#### Information given
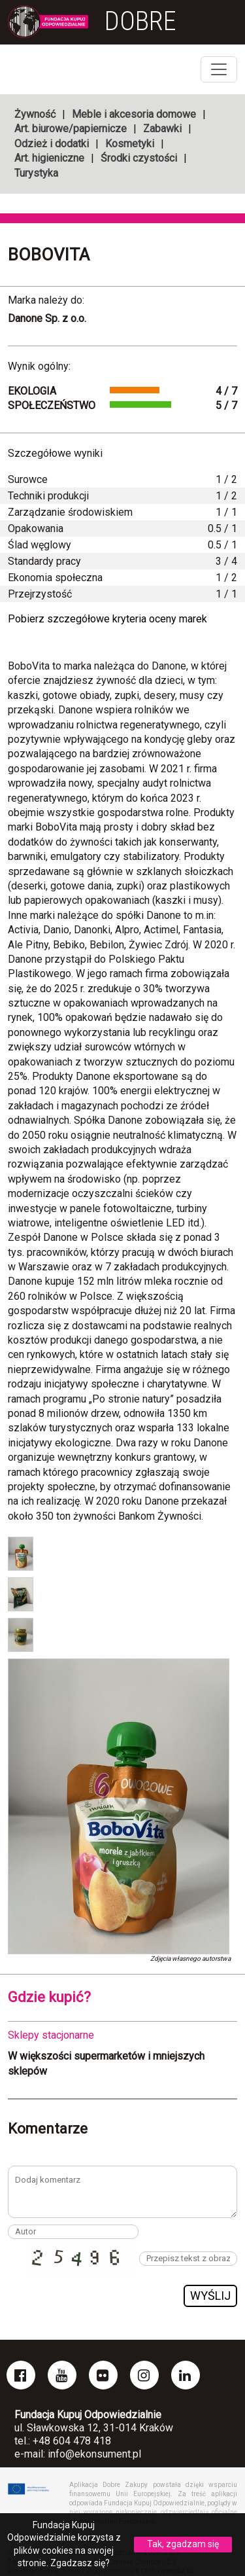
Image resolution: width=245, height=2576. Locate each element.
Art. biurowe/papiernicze (70, 128)
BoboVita (49, 254)
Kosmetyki (129, 143)
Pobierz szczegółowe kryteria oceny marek (107, 619)
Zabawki (162, 128)
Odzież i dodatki (51, 143)
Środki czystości (139, 158)
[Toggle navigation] (219, 69)
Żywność (35, 114)
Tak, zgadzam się (183, 2544)
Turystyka (36, 173)
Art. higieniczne (49, 158)
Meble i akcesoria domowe (134, 114)
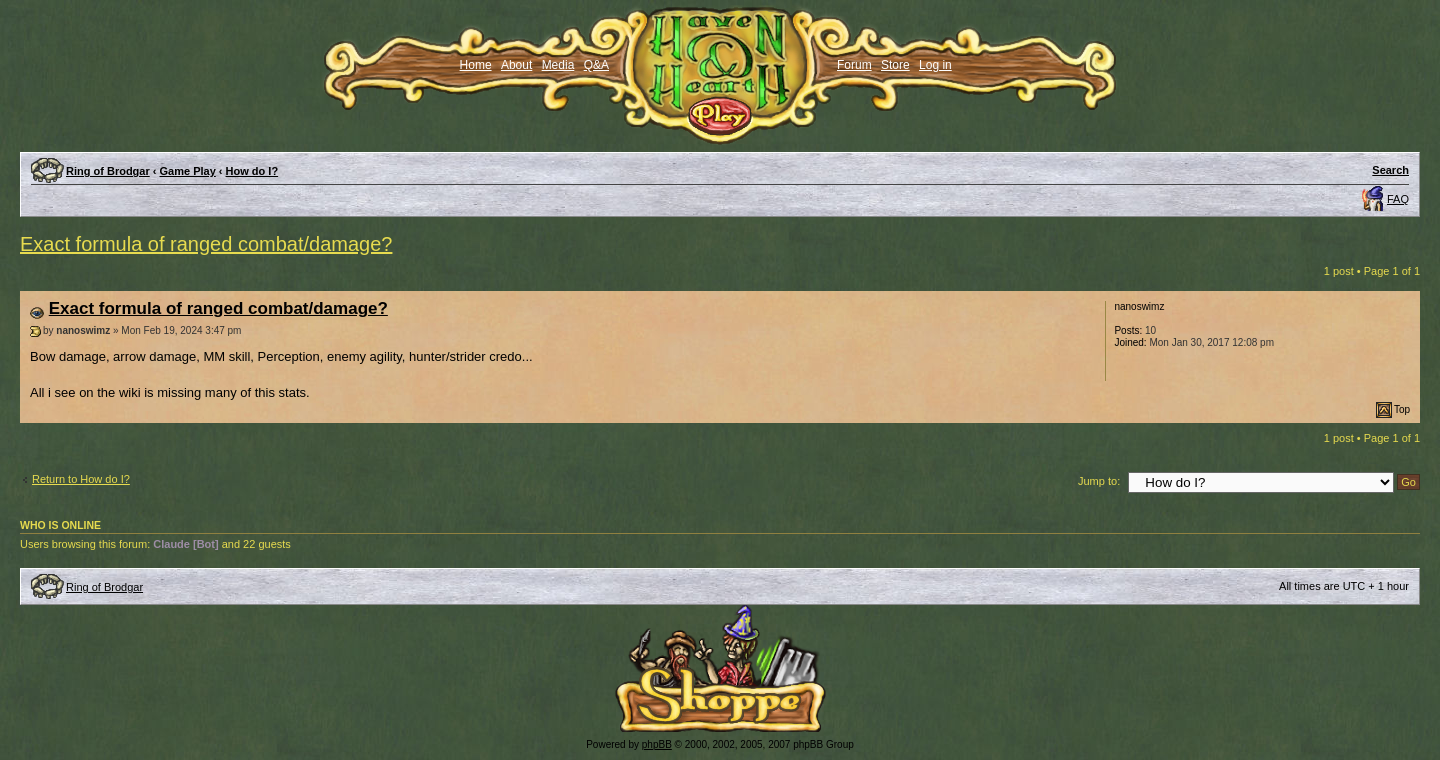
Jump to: (1099, 481)
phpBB (657, 744)
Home (476, 65)
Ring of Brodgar (108, 171)
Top (1402, 409)
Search (1390, 170)
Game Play (188, 171)
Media (558, 65)
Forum (854, 65)
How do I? (252, 171)
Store (895, 65)
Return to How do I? (81, 479)
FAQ (1398, 199)
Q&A (596, 65)
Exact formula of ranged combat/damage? (206, 244)
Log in (935, 65)
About (516, 65)
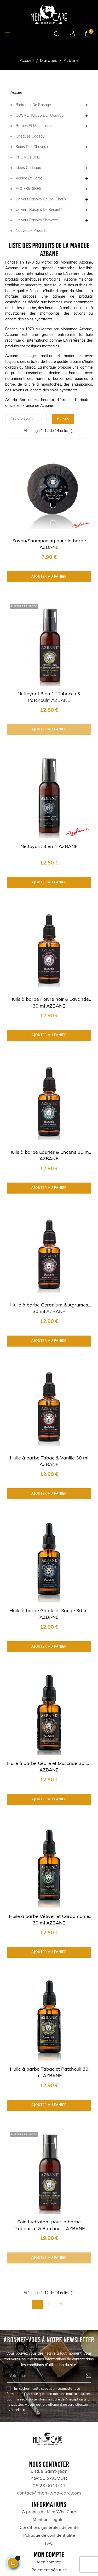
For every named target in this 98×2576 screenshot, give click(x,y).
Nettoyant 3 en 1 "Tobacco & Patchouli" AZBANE (49, 697)
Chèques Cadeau (30, 137)
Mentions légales (49, 2520)
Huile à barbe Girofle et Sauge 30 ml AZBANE (49, 1614)
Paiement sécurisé (49, 2570)
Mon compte (49, 2562)
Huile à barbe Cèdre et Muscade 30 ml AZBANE (49, 1767)
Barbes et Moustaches (35, 126)
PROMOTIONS (28, 158)
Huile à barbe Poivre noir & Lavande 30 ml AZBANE (49, 1003)
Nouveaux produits (31, 231)
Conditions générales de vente (49, 2528)
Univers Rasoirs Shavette (37, 220)
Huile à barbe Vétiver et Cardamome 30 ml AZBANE (49, 1920)
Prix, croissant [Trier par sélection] (27, 418)
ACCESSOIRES (28, 189)
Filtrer (63, 418)
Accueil (16, 93)
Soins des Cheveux (32, 147)
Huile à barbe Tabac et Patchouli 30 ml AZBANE (49, 2073)
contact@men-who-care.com (49, 2493)
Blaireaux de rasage (33, 105)
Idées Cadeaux (28, 168)
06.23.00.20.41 (49, 2486)
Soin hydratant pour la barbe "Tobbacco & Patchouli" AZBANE (49, 2225)
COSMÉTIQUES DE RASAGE (40, 116)
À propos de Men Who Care (49, 2512)
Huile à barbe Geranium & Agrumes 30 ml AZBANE (49, 1308)
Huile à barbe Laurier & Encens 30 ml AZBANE (49, 1156)
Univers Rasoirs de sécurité (39, 210)
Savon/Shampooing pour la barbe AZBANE (49, 544)
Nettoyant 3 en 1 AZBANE (49, 846)
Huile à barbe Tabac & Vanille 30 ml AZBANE (49, 1461)
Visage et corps (29, 179)
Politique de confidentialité (49, 2536)
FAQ (49, 2543)
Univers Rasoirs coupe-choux (41, 199)
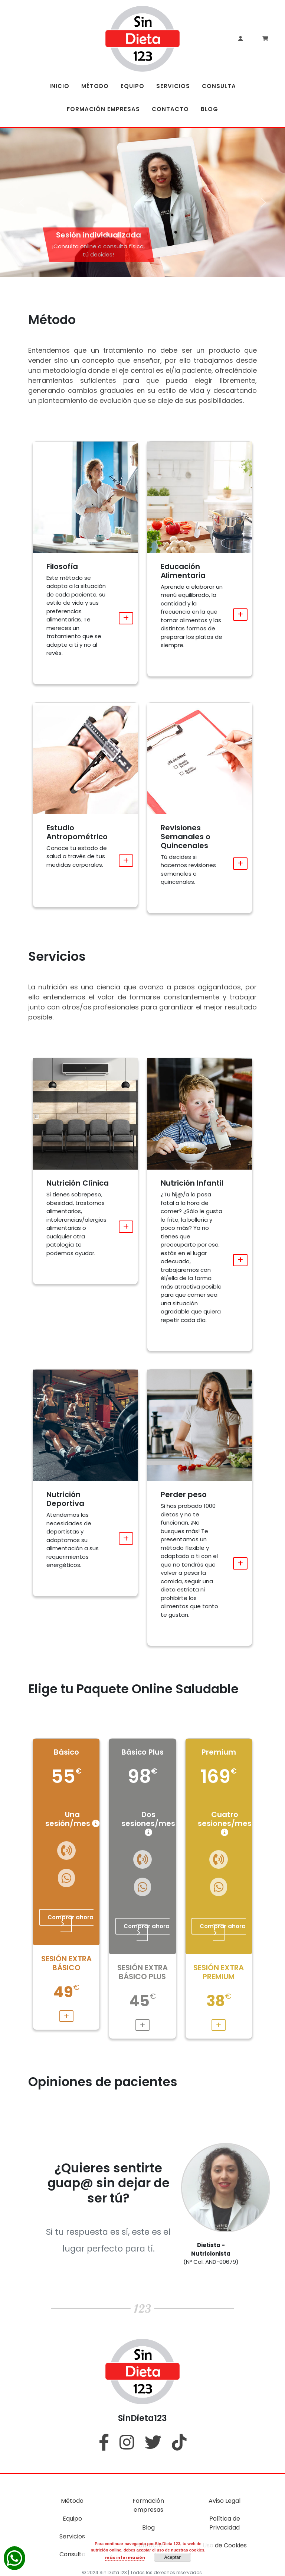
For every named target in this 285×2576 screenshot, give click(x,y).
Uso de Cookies (225, 2545)
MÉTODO (95, 86)
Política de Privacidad (224, 2523)
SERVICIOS (173, 86)
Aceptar (172, 2557)
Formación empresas (148, 2505)
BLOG (209, 109)
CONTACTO (170, 109)
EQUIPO (132, 86)
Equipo (72, 2518)
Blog (148, 2527)
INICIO (59, 86)
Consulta (72, 2554)
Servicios (72, 2536)
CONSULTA (219, 86)
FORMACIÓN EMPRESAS (103, 109)
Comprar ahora (71, 1920)
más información (125, 2557)
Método (72, 2500)
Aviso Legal (224, 2500)
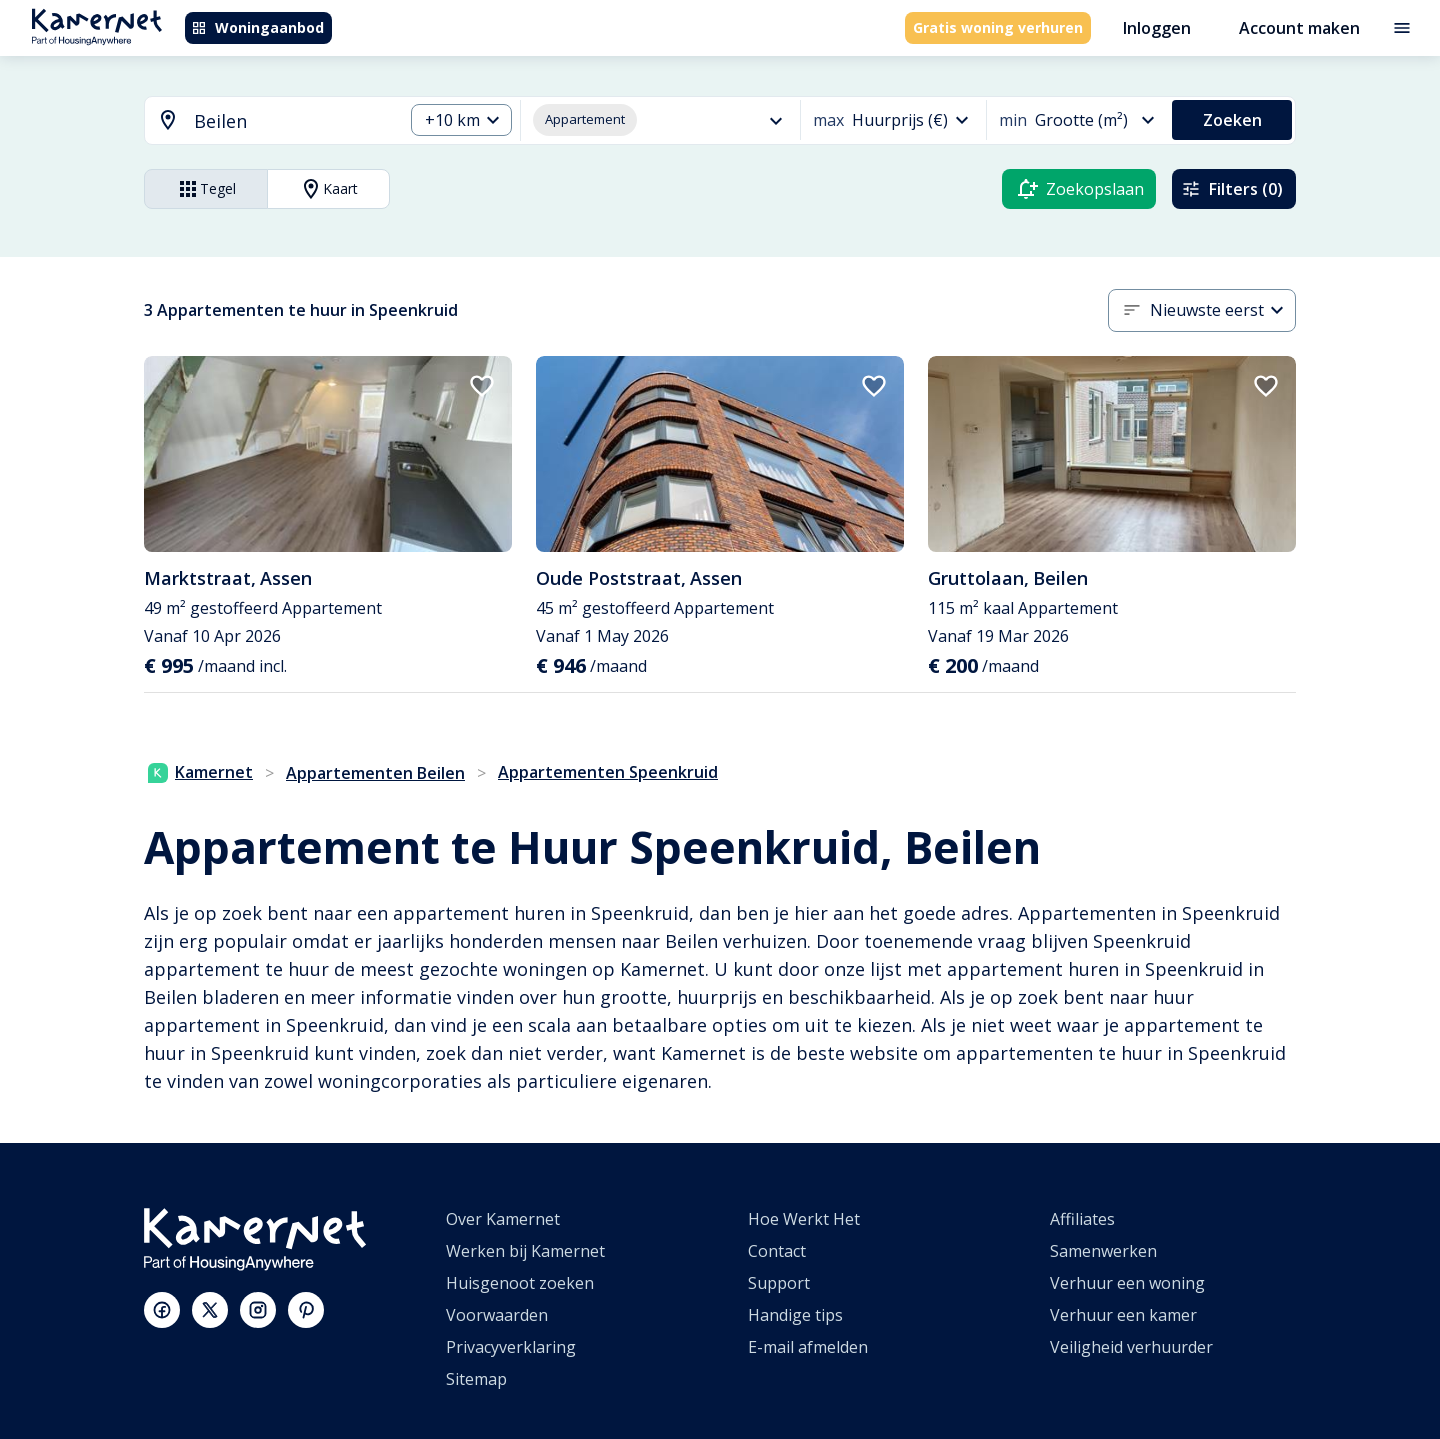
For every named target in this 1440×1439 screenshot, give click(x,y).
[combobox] (262, 121)
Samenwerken (1103, 1251)
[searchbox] (291, 121)
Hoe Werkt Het (804, 1219)
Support (779, 1283)
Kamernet (200, 772)
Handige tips (795, 1315)
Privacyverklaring (511, 1347)
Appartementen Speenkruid (608, 772)
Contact (777, 1251)
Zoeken (1232, 120)
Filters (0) (1232, 189)
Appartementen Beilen (375, 773)
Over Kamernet (503, 1219)
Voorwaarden (497, 1315)
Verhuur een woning (1127, 1283)
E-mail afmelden (808, 1347)
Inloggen (1157, 28)
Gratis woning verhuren (998, 27)
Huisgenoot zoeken (520, 1283)
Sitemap (476, 1379)
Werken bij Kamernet (525, 1251)
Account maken (1299, 28)
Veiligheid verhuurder (1131, 1347)
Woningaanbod (257, 27)
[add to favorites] (482, 386)
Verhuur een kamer (1123, 1315)
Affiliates (1082, 1219)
########
> _Do this_
In the listing above, how many lines contain the string "Tabac"? Give only the number.

> _Answer to the task_
2